[Start of Attachment]

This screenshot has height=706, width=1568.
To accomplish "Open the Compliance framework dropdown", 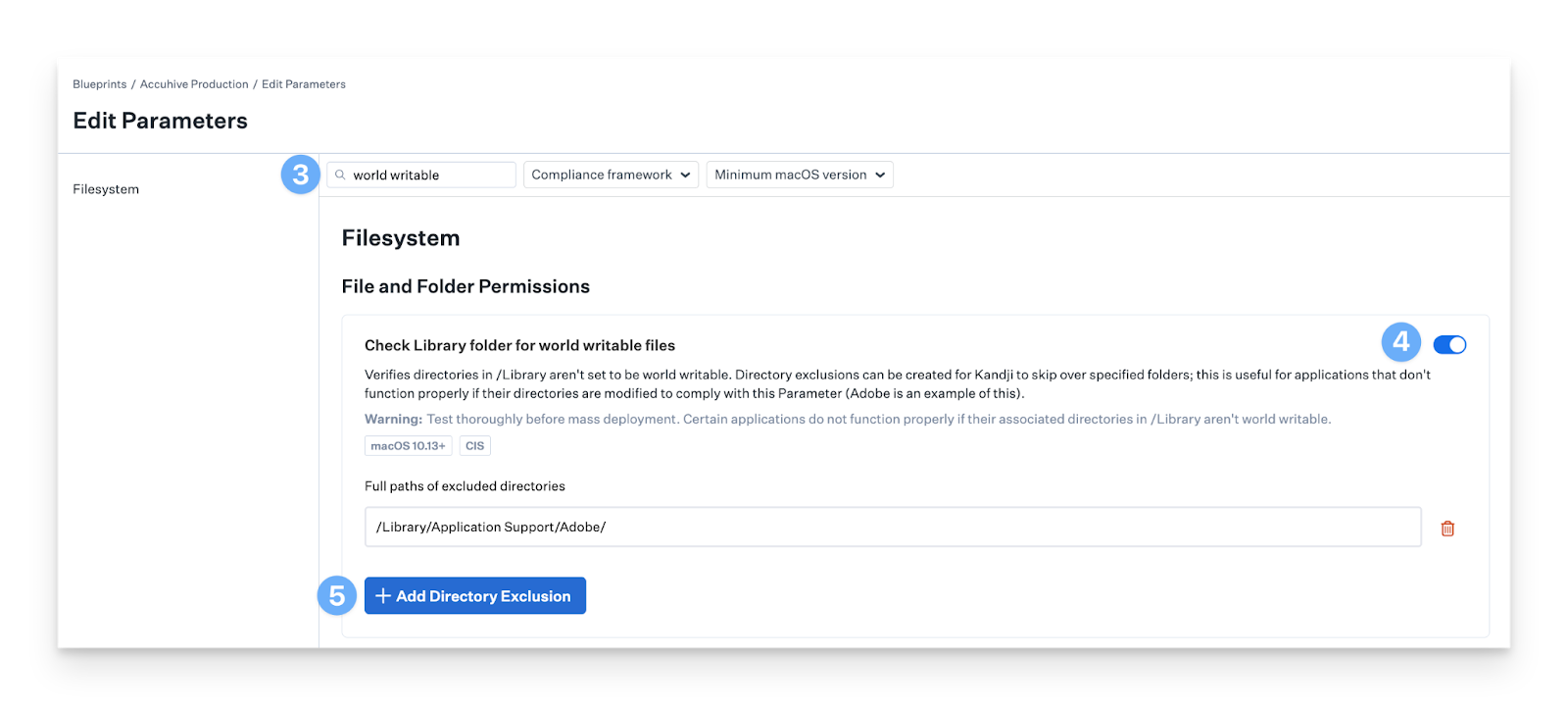I will (611, 175).
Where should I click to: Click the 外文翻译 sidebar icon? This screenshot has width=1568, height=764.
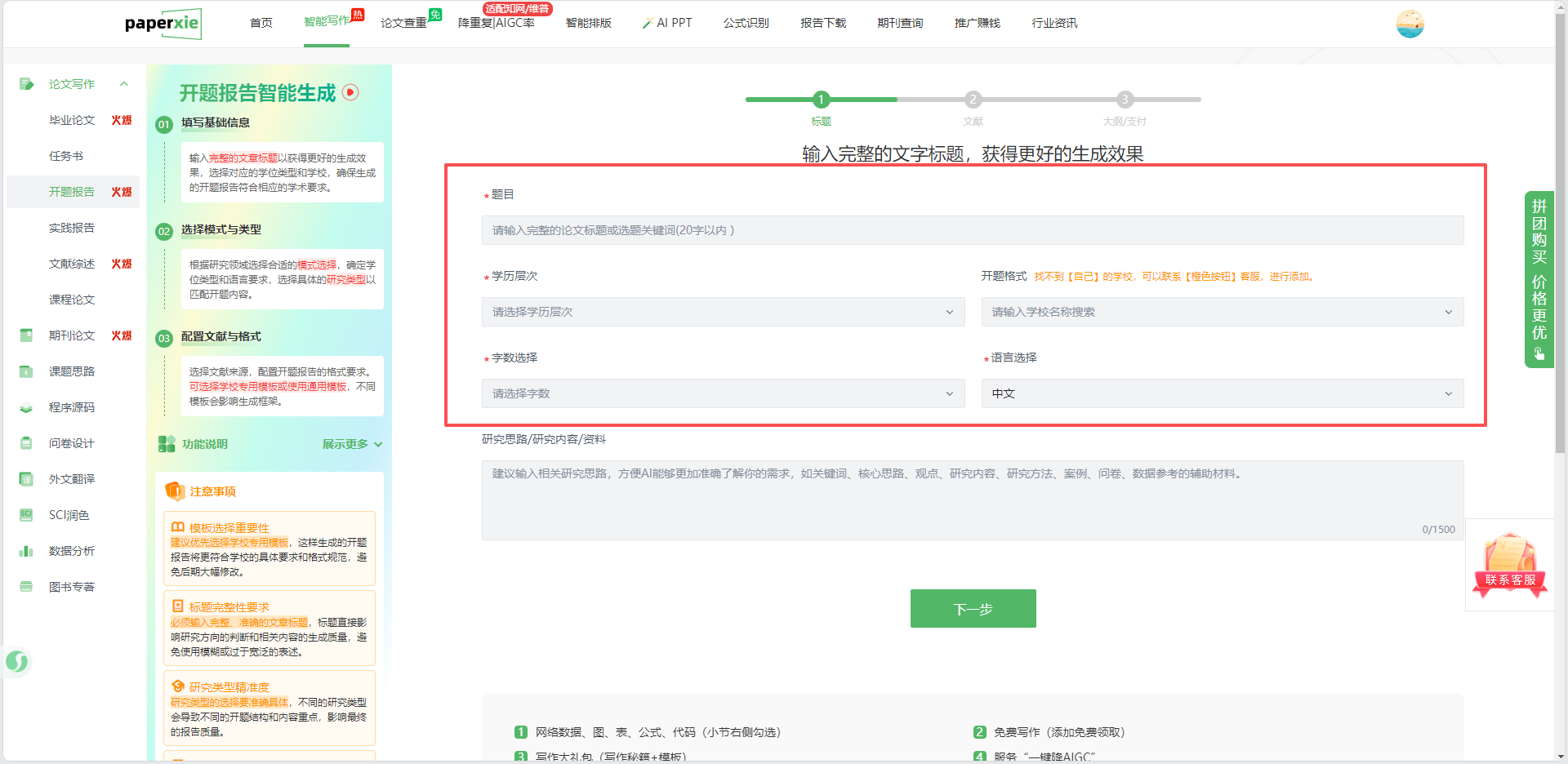(x=26, y=479)
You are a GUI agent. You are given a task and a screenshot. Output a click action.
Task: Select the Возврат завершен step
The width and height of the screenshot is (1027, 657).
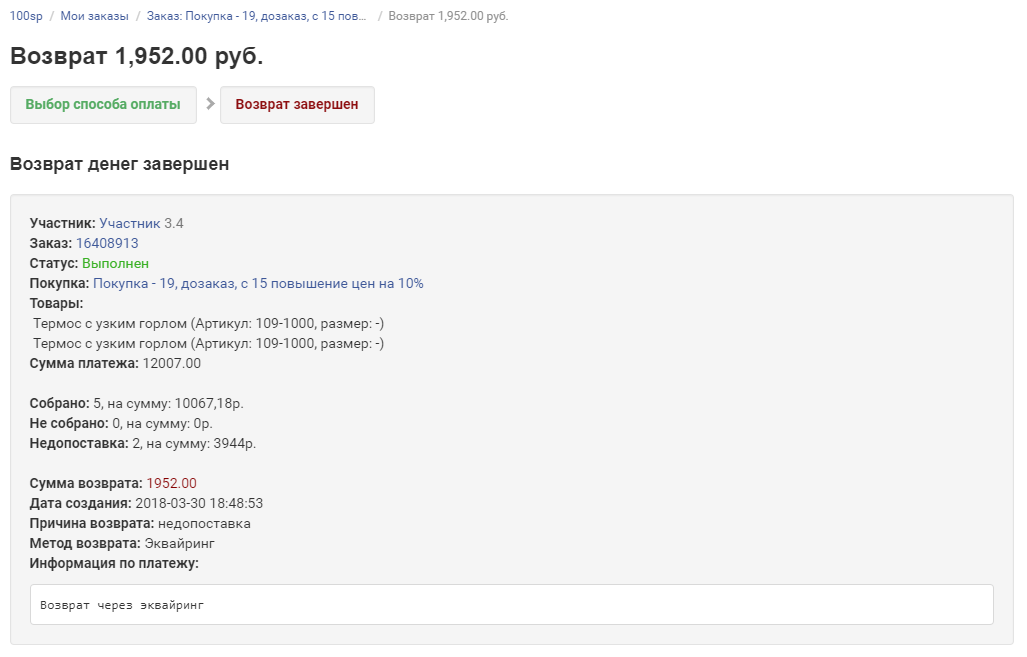tap(297, 105)
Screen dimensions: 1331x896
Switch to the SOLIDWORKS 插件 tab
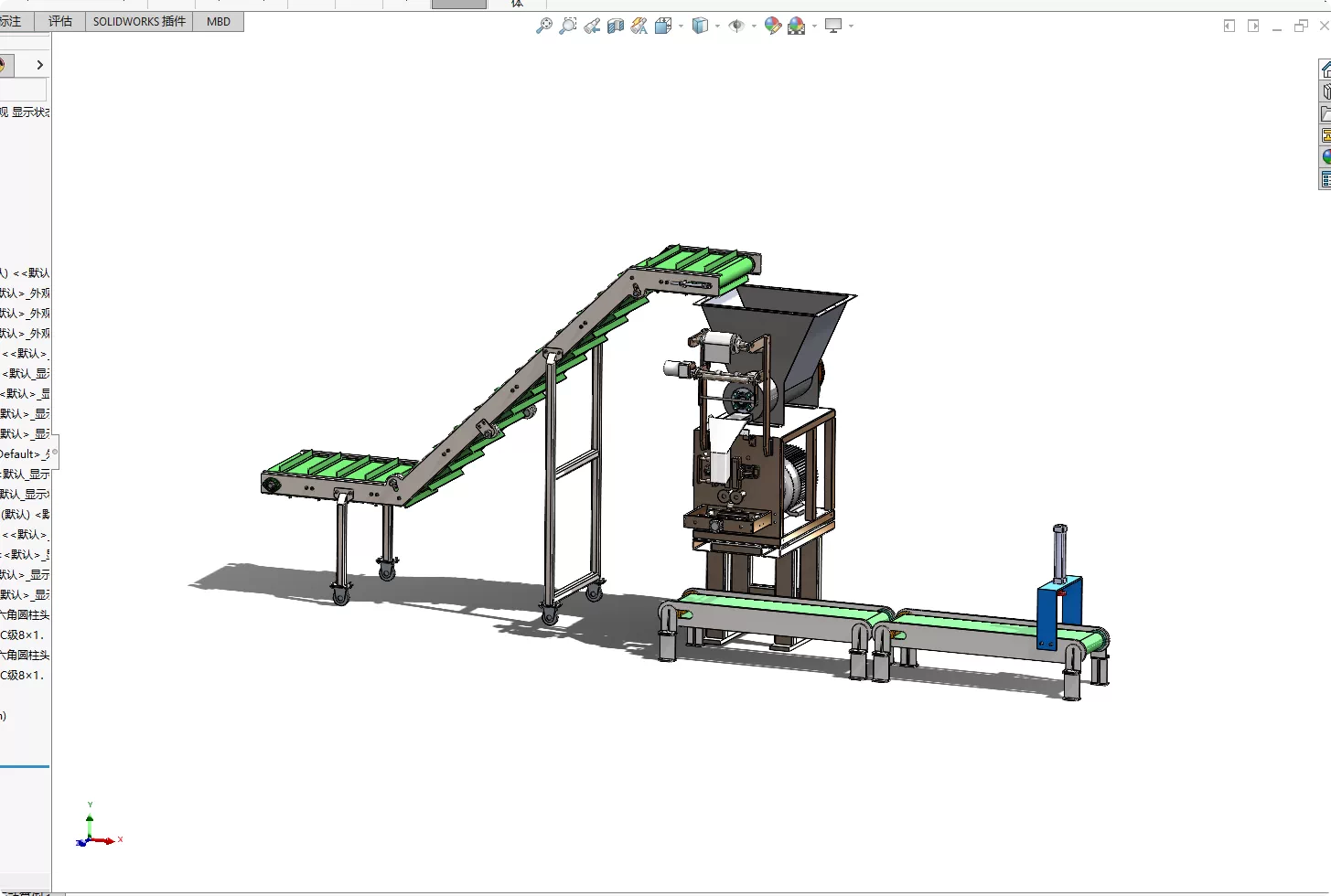pyautogui.click(x=139, y=21)
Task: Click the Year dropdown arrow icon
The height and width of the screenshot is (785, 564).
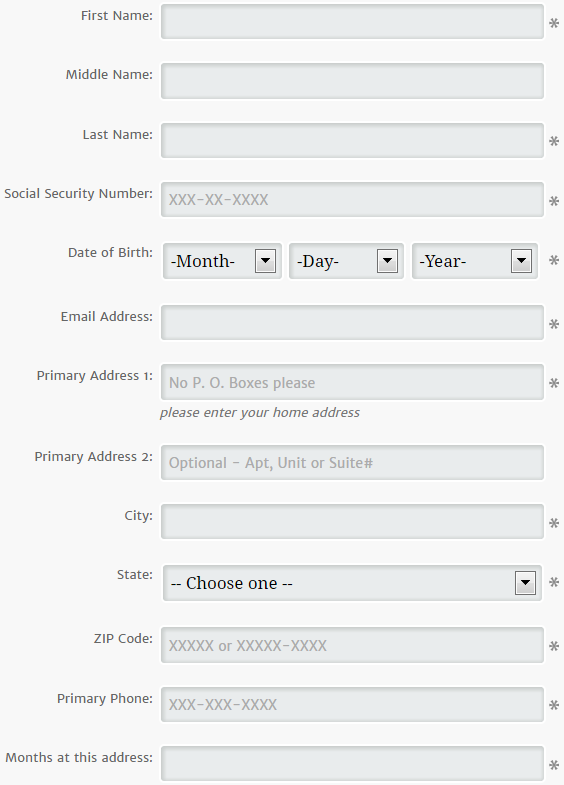Action: [x=521, y=261]
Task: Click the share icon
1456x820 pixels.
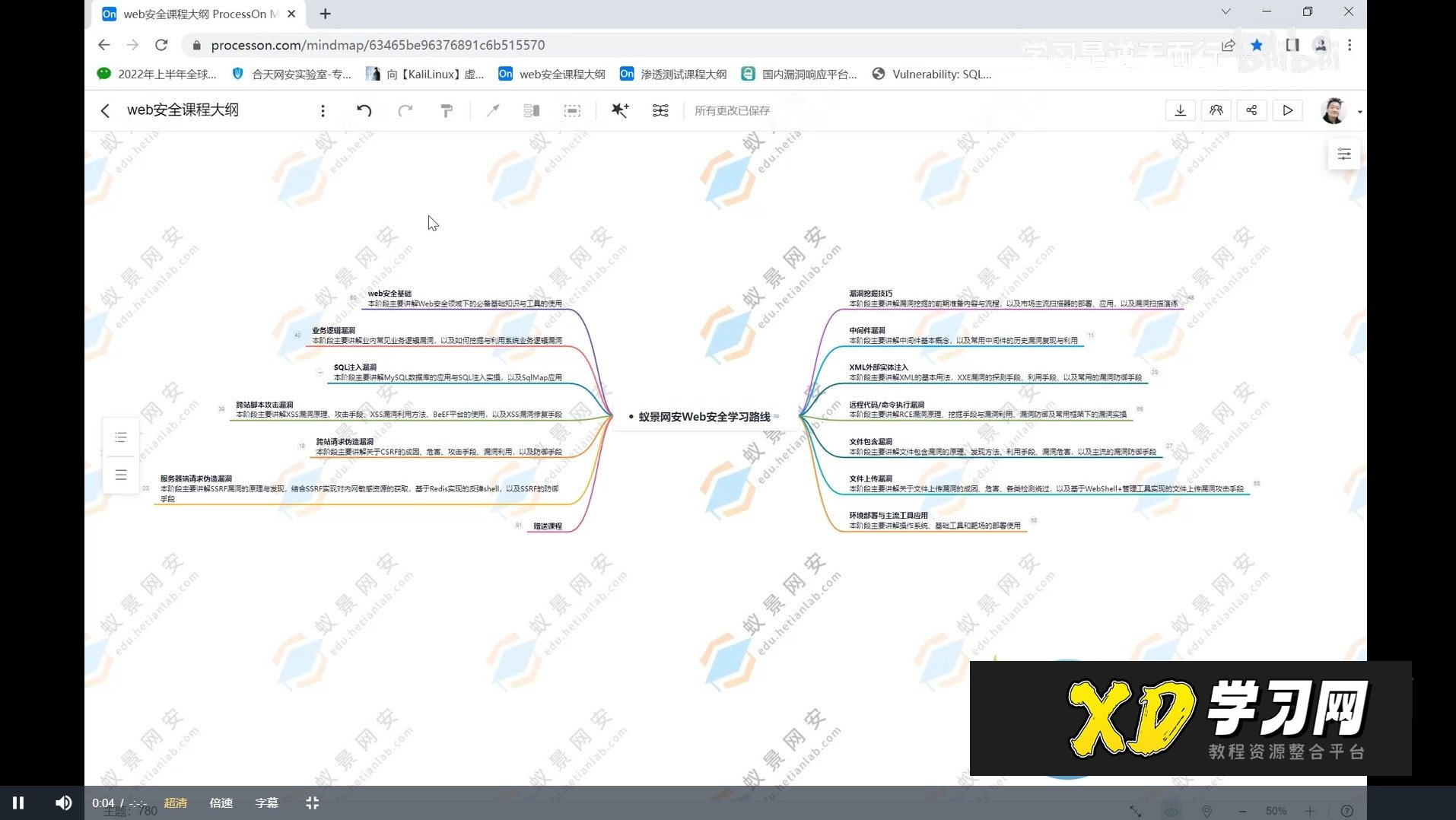Action: (x=1251, y=110)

[End of Attachment]

## Assignment
Pictures should be omitted. Please return exactly the lines from the line that holds "You are a GUI" through the end of the records.

## Task output
You are a GUI agent. You are given a task and a screenshot. Output a click action.
Task: Select the Возврат завершен step
The width and height of the screenshot is (1027, 657).
tap(297, 105)
Screen dimensions: 1331x896
Switch to the SOLIDWORKS 插件 tab
pyautogui.click(x=139, y=21)
Task: Click the Year dropdown arrow icon
The height and width of the screenshot is (785, 564).
Action: [x=521, y=261]
Task: Click the share icon
1456x820 pixels.
Action: (x=1251, y=110)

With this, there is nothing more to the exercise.